Nous réalisons aussi des tests en bassin intérieur, et ce depuis quelques années déjà. Certains de ces projets sont réalisés en partenariat avec l’ Association de gestion halieutique autochtone Mi'gmaq et Malécite (AGHAMM). Ces tests donnent des résultats très concluants jusqu’à maintenant, et nous sommes impatient-e-s de poursuivre.
Neuronalgue
Le projet de Merinov, d'où la photo de l’article provient, est appelé « Neuronalgue ». Sans rentrer trop dans les détails, puisque plusieurs aspects sont confidentiels (c’est dans la nature des centres collégiaux de transfert de faire de la recherche en collaboration avec les entreprises), notre équipe, toujours sous la direction d’Éric Tamigneaux, jumèle ici ses efforts de recherche aquacole à une équipe de pharmacologie de l’Université Laval. De fait, il semblerait qu’un certain acide aminé sécrété par la dulse aurait des effets bénéfiques voire curateurs sur la maladie d’Alzheimer. Dans la nature, cette molécule protègerait les rhodophycées ou algues rouges (une classe de l'embranchement des Rhodophytes) contre les rayons du soleil et agirait comme une « crème solaire » la protégeant des rayons UV.
Plusieurs paramètres physico-chimiques et biologiques ont donc été ajoutés à certaines de nos méthodes d’ensemencement et de culture, afin de percer le mystère de cette précieuse ressource marine, et ce, dans le but d’optimiser la production de cette molécule d’intérêt pharmaceutique.
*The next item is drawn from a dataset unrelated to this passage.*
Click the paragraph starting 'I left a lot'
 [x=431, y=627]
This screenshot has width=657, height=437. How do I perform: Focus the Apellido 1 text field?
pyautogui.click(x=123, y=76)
Pour la seconde partie du projet, réalisé avec l’Université Laval, des quantités de cette substance seraient administrées à des souris atteintes de la maladie, afin d’analyser le potentiel curateur ou non de cette dernière.
Dans l’assiette ou en clinique, Palmaria Palmata vaut certainement tous les efforts de recherche pour en optimiser la culture.
- 1Merinov est le Centre d'Innovation de l'aquaculture et des pêches du Québec, relié au réseau des Centres collégiaux de transfert.
- Tristan Reesor
École des pêches et de l’aquaculture du Québec à Grande-Rivière
Tristan Reesor est un grand passionné de tout ce qui touche à la vie aquatique et ce depuis sa tendre enfance. Déjà, à 14 ans, il avait dressé un inventaire de tous les espèces de poissons qui vivaient dans la rivière en bas de chez-lui. C'est plus tard, lors de vacances et de séjours aux îles de la Madeleine et en Gaspésie, qu'il a découvert l'océan, un nouveau terrain de jeu format géant. C'est donc avec engouement, qu'en juin 2021, il a complété une technique en aquaculture à l'École des pêches et de l'aquaculture du Québec (EPAQ). Durant ses années au Cégep, il a aussi travaillé pour Merinov, un laboratoire de biologie marine et de développement des technologies de pêche, et c'est là qu'il a confirmé sa passion pour la recherche en travaillant, entre autres sur des projets portant sur les macro algues du Saint-Laurent (dulse, alaria esculenta, laminaires sucrées etc.). Pour la continuité de ses études, il compte bien aller étudier la biologie marine à l'Université du Québec à Rimouski, afin de pousser sa passion pour les fonds marins vers les profondeurs.